Selected excerpt:
## BEGIN
The museum, nearing completion and due to open this fall, has a prime location along the Hillsborough River, beautiful surroundings in the Curtis Hixon Waterfront Park and a mission to create learning environments where children play, discover and connect to the world around them.

What it doesn't have - or it least didn't have until a landmark moment in the museum's construction on Thursday - was a sign for all to see, a formal declaration of the excitement that is just around the corner.

Designed by GouldEvans and Haizlip Studios and constructed under the direction of general contractor J.O. DeLotto and Sons, the Glazer Children's Museum is a beautiful addition to the Tampa skyline. It sits just across the river from the famous minarets of the University of Tampa and right next door to the Tampa Museum of Art.

And, as of Thursday, it has officially introduced itself to the rest of the neighborhood. By late in the afternoon, the last of the red, blue and green letters that make up the "Glazer Children's Museum" display was affixed high on the building's southeast corner.
## END
Given information:
## BEGIN
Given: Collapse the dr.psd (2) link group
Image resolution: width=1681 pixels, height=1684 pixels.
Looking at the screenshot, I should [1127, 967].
## END
## BEGIN
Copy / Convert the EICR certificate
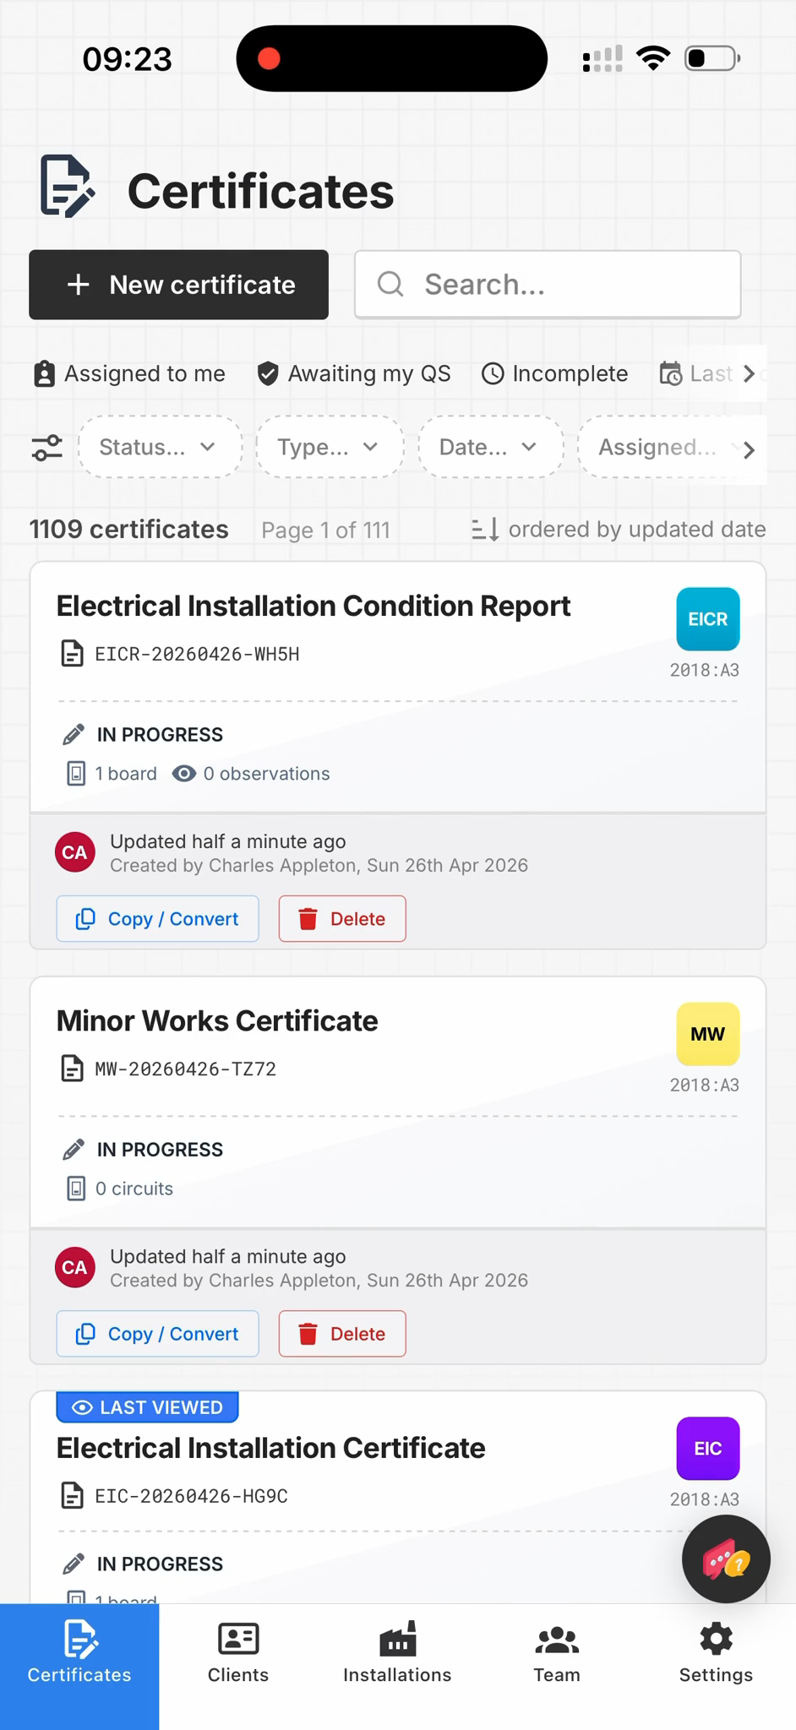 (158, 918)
## END
## BEGIN
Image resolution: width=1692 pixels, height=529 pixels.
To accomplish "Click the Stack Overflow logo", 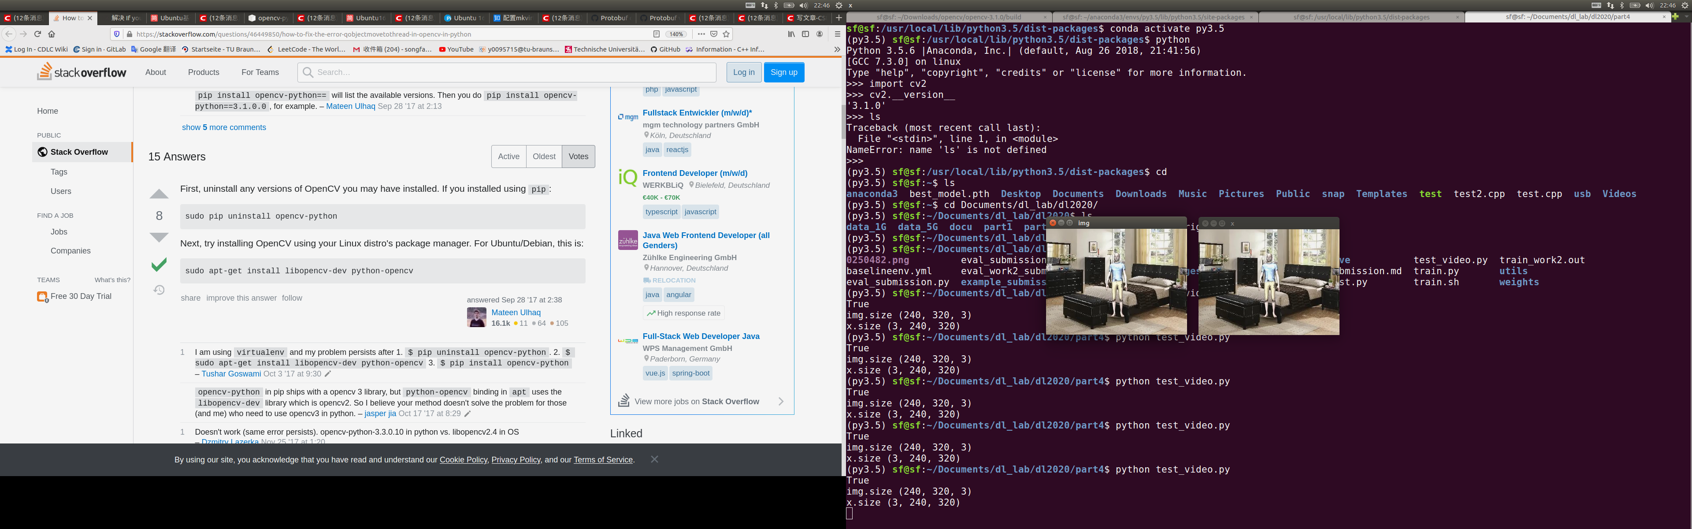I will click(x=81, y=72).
## END
What to do:
1. In the passage on the Glazer Children's Museum, what stands right next door to the museum?
2. Please copy the passage on the Glazer Children's Museum word for word, from "What it doesn't" up to and including "building's southeast corner.".
3. According to the passage on the Glazer Children's Museum, why could the museum be said to have officially introduced itself to the neighborhood as of Thursday?
The entries play no part in any of this.

Results for each task:
1. The Tampa Museum of Art.

2.
What it doesn't have - or it least didn't have until a landmark moment in the museum's construction on Thursday - was a sign for all to see, a formal declaration of the excitement that is just around the corner.

Designed by GouldEvans and Haizlip Studios and constructed under the direction of general contractor J.O. DeLotto and Sons, the Glazer Children's Museum is a beautiful addition to the Tampa skyline. It sits just across the river from the famous minarets of the University of Tampa and right next door to the Tampa Museum of Art.

And, as of Thursday, it has officially introduced itself to the rest of the neighborhood. By late in the afternoon, the last of the red, blue and green letters that make up the "Glazer Children's Museum" display was affixed high on the building's southeast corner.

3. By late Thursday afternoon, the last of the red, blue and green letters spelling out "Glazer Children's Museum" had been affixed high on the building's southeast corner. That gave the museum a sign for all to see, which it had not had before.